15. Business Continuity. The Sub-adviser
shall maintain a business continuity plan reasonably
designed to minimize business disruptions or delays. The
Sub-adviser shall provide a descriptive summary of its
plan to the Fund.
16. Miscellaneous. Each party agrees to perform
such further actions and execute such further documents
as are reasonably necessary to effectuate the purposes
hereof. To the extent that state law is not preempted by
the provisions of any law of the United States of
America, all matters arising under or related to this
Agreement shall be governed by, construed, interpreted
and enforced in accordance with the internal laws of the
State of New York, without regard to principles of
conflicts of law. Each party consents to the non-
exclusive jurisdiction of the federal and state courts
located in the Borough of Manhattan, New York, New York
in respect of any dispute arising out of or relating to
this Agreement.
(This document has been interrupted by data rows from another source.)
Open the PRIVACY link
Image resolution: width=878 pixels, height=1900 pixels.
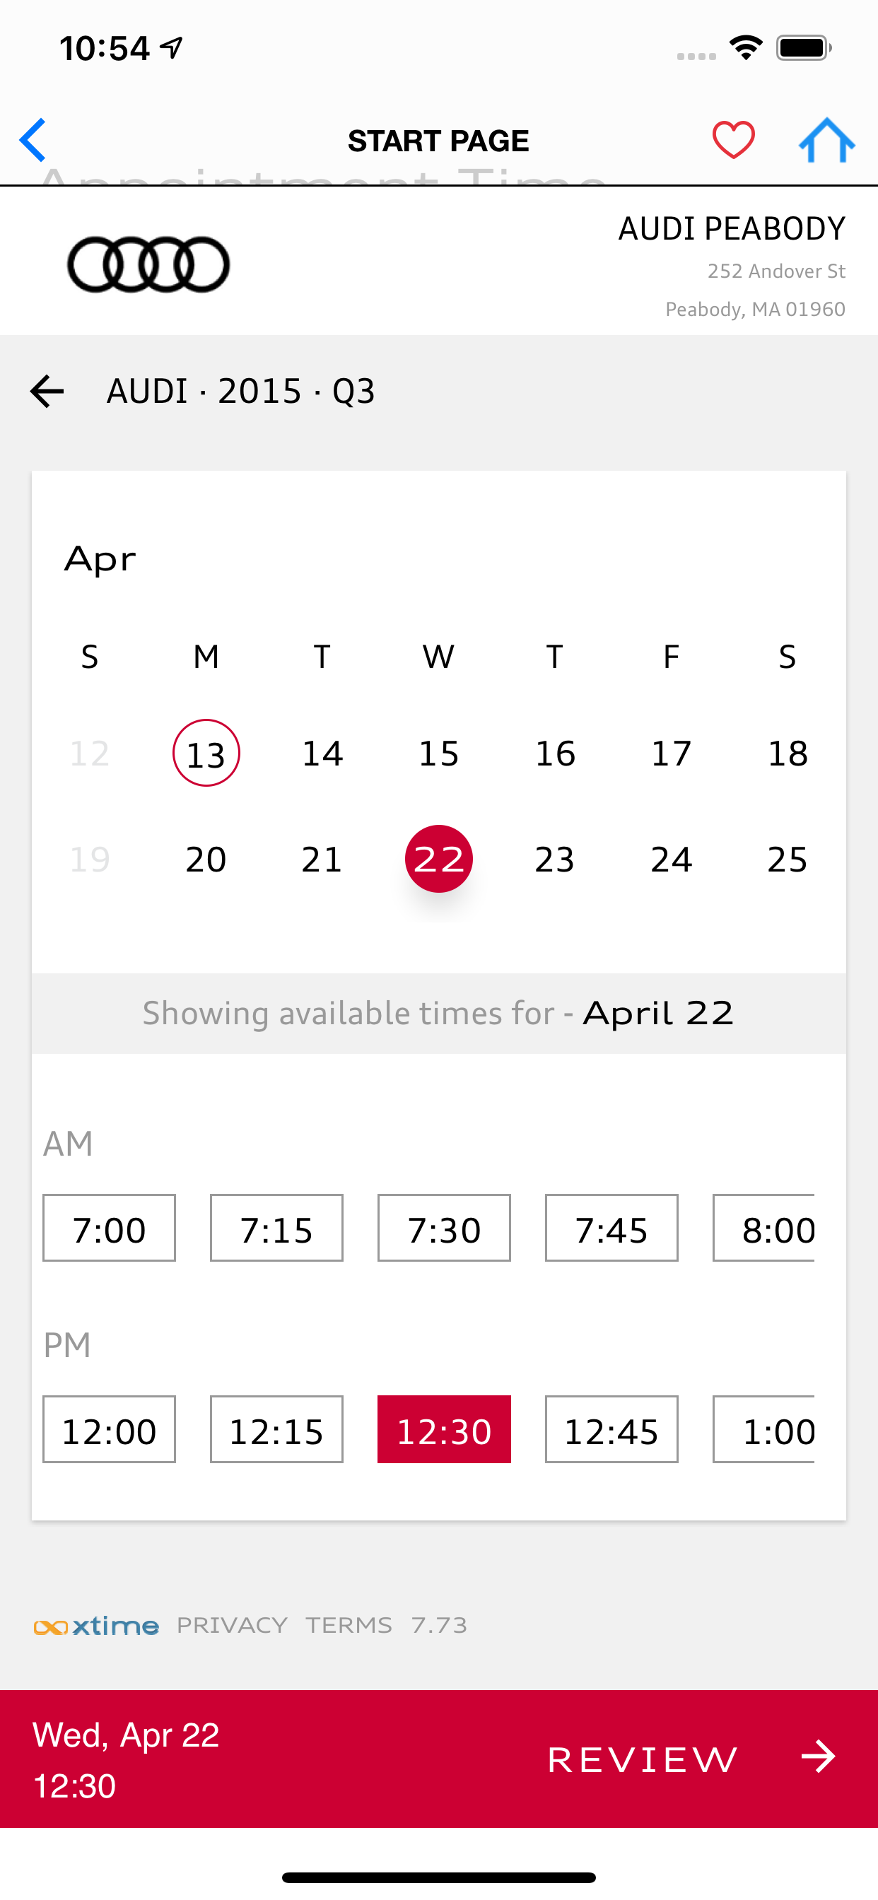232,1626

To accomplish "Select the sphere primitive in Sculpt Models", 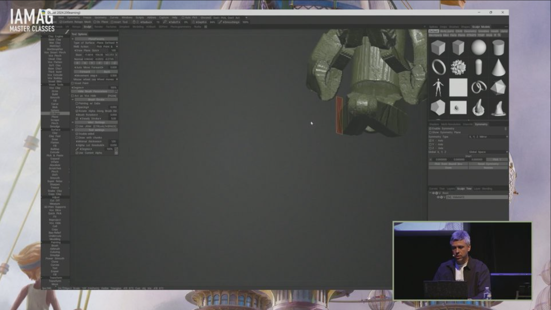I will 478,48.
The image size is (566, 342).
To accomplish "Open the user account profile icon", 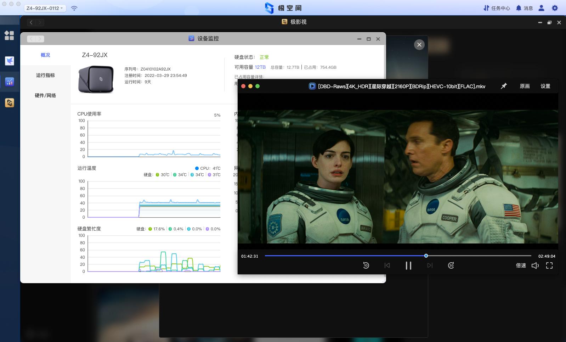I will point(541,8).
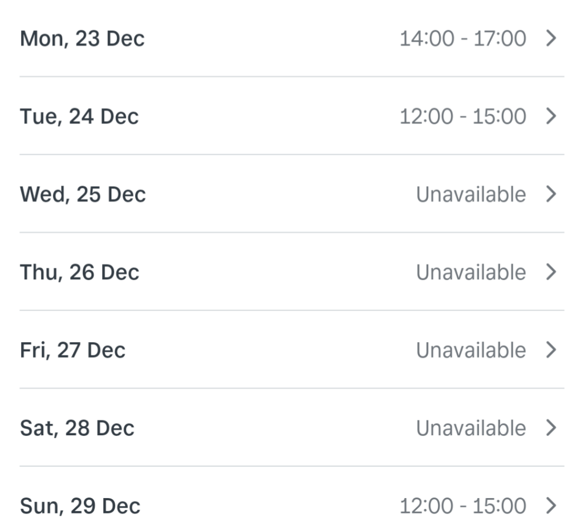Click the arrow next to Tue, 24 Dec
This screenshot has height=530, width=584.
[x=550, y=117]
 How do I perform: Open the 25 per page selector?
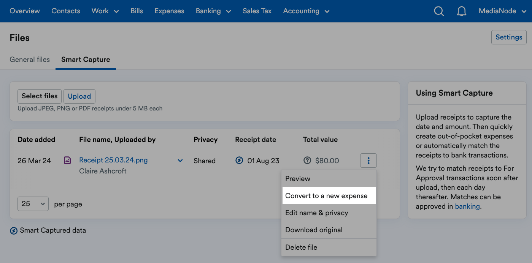pos(33,204)
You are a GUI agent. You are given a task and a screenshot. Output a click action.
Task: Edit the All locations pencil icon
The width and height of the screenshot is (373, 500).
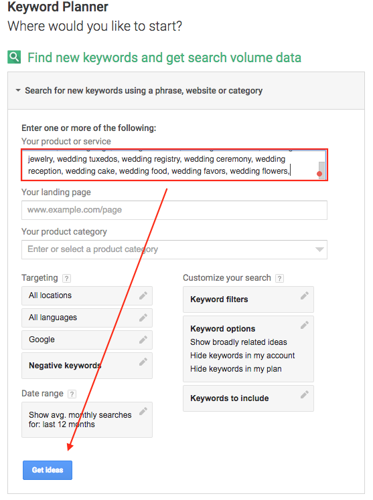click(143, 295)
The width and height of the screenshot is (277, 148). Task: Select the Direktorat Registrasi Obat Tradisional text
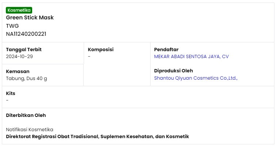pyautogui.click(x=52, y=137)
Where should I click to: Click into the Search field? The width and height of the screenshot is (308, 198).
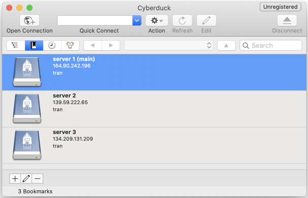click(x=270, y=45)
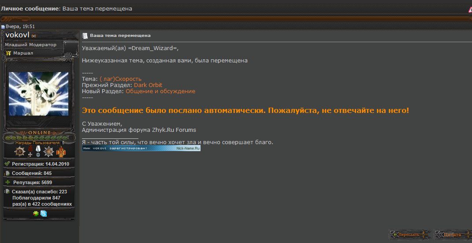Click the Nick-Name.Ru signature banner
This screenshot has width=472, height=243.
[141, 149]

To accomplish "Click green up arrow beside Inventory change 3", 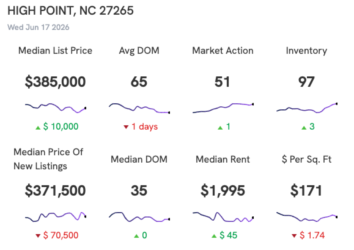I will pyautogui.click(x=304, y=128).
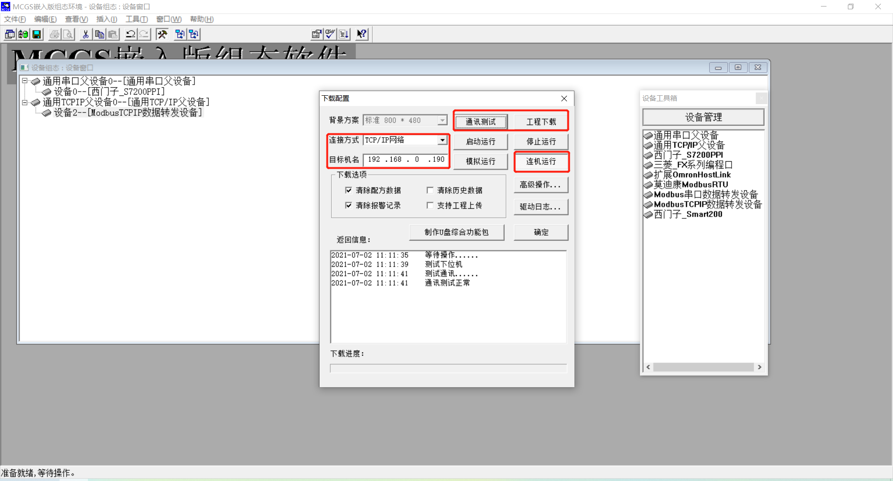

The captions in this Agreement are
included for convenience only and in no way define or
delimit any of the provisions hereof or otherwise affect
their construction or effect. This Agreement may be
executed in several counterparts, all of which together
shall for all purposes constitute one agreement, binding
on the parties.
17. Non-Solicitation. No business unit of the
Adviser, and no investment advisory business unit of an
investment advisory affiliate of the Adviser, with which
Sub-adviser has had material contact or dealings in
connection with the matters contemplated by this
Agreement (such business units, the "Adviser Business
Units") shall, without the prior written consent of the
Sub-adviser, solicit any current or former Sub-adviser
officer or employee to seek or accept employment with the
Advisor or any affiliate of the Adviser. No business
unit of the Sub-adviser, and no investment advisory
business unit of an investment advisory affiliate of the
Sub-adviser, with which Adviser has had material contact
or dealings in connection with the matters contemplated
by this Agreement (such business units, the "Sub-adviser
Business Units") shall, without the prior written consent
of Adviser, solicit any current or former Adviser
Business Unit officer or employee to seek or accept
employment with the Sub-advisor or any affiliate of the
Sub-adviser. For purposes of this Section, a former
officer or employee who has not served in such capacity
at any time within the twelve month period ending on any
relevant date of determination shall not be considered a
former officer or employee. This Section 17 shall
survive the termination of this Agreement.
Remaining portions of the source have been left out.